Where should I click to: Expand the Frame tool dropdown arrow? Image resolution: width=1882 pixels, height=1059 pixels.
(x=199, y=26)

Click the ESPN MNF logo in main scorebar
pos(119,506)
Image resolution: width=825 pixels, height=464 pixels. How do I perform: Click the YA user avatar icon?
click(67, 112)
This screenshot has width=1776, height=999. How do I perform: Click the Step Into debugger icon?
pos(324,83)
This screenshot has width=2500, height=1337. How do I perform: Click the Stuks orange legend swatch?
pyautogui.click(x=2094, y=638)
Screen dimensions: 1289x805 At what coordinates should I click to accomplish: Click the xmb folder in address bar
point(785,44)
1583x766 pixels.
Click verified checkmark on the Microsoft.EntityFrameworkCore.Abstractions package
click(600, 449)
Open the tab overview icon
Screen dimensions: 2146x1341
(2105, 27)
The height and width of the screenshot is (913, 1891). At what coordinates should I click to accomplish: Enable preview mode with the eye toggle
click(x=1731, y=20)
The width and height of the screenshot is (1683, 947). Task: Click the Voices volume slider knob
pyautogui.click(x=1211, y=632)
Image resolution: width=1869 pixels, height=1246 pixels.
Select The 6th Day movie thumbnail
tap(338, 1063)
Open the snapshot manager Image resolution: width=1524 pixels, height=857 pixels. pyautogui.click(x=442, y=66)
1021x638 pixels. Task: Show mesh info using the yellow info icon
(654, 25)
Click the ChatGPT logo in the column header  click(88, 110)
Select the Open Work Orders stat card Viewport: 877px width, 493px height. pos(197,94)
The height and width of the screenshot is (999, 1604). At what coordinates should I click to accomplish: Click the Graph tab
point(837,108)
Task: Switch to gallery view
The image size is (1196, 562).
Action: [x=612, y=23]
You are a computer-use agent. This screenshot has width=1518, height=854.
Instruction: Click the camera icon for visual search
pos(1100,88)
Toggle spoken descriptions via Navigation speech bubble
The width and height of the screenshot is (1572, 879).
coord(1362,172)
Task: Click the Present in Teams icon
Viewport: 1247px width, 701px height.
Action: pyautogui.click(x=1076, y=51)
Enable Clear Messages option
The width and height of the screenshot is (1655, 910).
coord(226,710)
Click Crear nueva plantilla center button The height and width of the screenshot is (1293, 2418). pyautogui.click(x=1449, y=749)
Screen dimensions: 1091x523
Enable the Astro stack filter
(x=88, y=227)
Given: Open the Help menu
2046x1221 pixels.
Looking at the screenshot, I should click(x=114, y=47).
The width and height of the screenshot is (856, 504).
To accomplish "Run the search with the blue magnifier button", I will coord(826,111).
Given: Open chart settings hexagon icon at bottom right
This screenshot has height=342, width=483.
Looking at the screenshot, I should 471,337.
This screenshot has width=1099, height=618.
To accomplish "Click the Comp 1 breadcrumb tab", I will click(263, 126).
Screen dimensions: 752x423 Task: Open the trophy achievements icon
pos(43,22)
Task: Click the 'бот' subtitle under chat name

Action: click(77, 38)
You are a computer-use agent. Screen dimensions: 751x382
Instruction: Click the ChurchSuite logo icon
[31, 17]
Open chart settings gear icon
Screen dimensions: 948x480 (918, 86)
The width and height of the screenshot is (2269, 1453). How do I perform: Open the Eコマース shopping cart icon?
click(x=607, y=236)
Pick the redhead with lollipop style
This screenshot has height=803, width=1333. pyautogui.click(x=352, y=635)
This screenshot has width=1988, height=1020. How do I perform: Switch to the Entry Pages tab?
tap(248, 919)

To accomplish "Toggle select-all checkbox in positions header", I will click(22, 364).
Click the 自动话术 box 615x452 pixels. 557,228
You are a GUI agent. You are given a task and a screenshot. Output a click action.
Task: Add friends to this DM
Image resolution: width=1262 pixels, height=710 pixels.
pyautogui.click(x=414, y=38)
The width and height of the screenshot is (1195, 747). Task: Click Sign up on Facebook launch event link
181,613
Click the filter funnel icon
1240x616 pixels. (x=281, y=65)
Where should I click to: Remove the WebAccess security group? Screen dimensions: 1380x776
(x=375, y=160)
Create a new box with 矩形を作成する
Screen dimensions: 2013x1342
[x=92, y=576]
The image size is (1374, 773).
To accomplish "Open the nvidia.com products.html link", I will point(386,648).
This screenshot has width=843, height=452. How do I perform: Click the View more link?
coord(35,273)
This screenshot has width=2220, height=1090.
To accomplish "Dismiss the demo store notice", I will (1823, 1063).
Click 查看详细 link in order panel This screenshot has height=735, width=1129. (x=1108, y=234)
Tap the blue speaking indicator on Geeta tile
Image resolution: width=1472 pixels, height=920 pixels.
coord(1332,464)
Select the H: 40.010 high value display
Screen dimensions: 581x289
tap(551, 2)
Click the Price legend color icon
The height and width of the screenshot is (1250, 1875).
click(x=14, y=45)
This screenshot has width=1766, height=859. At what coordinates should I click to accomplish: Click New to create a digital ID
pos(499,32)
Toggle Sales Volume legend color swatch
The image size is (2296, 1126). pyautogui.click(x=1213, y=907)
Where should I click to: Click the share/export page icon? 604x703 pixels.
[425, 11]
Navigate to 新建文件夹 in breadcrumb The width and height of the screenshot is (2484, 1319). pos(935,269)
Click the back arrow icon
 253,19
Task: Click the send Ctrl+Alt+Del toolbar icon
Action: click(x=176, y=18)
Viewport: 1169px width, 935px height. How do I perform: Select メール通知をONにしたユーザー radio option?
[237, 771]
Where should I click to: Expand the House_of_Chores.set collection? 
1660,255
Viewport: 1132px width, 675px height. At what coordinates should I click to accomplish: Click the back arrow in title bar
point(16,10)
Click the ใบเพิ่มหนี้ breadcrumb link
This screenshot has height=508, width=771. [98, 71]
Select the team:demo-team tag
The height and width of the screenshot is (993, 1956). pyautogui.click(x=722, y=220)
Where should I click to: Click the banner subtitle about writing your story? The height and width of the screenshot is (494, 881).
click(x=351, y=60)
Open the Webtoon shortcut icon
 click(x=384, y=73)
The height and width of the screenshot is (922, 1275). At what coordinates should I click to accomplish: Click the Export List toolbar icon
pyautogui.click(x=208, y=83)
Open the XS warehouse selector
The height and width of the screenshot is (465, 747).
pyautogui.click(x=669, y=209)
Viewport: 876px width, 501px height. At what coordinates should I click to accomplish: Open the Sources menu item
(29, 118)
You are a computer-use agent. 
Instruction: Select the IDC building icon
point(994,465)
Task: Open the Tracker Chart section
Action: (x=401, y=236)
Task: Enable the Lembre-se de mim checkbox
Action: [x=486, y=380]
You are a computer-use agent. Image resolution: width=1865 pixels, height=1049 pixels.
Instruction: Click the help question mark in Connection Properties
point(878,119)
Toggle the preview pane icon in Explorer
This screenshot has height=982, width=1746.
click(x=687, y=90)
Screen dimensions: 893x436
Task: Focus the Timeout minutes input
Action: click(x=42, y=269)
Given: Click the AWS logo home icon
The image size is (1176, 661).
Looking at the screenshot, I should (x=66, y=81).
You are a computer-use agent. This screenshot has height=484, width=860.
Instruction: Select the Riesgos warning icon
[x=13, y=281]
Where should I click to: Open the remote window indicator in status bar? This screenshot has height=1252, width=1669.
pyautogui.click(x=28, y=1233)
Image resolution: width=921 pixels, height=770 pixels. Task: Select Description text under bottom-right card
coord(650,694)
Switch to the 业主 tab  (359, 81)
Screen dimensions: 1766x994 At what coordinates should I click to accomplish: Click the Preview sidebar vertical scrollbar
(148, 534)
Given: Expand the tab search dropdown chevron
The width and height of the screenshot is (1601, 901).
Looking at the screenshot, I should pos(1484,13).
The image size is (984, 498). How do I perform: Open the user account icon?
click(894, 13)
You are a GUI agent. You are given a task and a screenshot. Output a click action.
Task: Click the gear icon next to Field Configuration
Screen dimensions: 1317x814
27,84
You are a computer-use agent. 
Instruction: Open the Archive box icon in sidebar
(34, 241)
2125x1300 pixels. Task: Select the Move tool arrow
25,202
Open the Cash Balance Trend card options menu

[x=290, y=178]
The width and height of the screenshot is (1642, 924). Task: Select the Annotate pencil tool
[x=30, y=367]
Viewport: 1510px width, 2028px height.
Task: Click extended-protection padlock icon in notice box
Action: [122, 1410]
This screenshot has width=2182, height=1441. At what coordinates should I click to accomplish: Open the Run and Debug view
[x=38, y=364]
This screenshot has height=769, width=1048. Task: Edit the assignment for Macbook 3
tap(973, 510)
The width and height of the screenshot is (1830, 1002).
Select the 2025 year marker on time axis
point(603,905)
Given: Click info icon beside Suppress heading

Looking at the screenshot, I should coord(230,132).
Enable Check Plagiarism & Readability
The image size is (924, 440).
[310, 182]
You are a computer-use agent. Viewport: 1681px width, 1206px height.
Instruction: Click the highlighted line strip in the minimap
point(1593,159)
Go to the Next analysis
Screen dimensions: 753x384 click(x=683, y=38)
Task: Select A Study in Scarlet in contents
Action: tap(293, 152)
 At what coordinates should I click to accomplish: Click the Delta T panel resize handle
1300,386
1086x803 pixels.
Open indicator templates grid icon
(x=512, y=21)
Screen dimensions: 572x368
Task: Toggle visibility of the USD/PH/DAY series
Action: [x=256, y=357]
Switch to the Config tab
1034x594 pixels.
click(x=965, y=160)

------------

* WORK TASK:
State the number of lines above that hold the word "agent", and say nothing else.

* PROBLEM SOLUTION:
9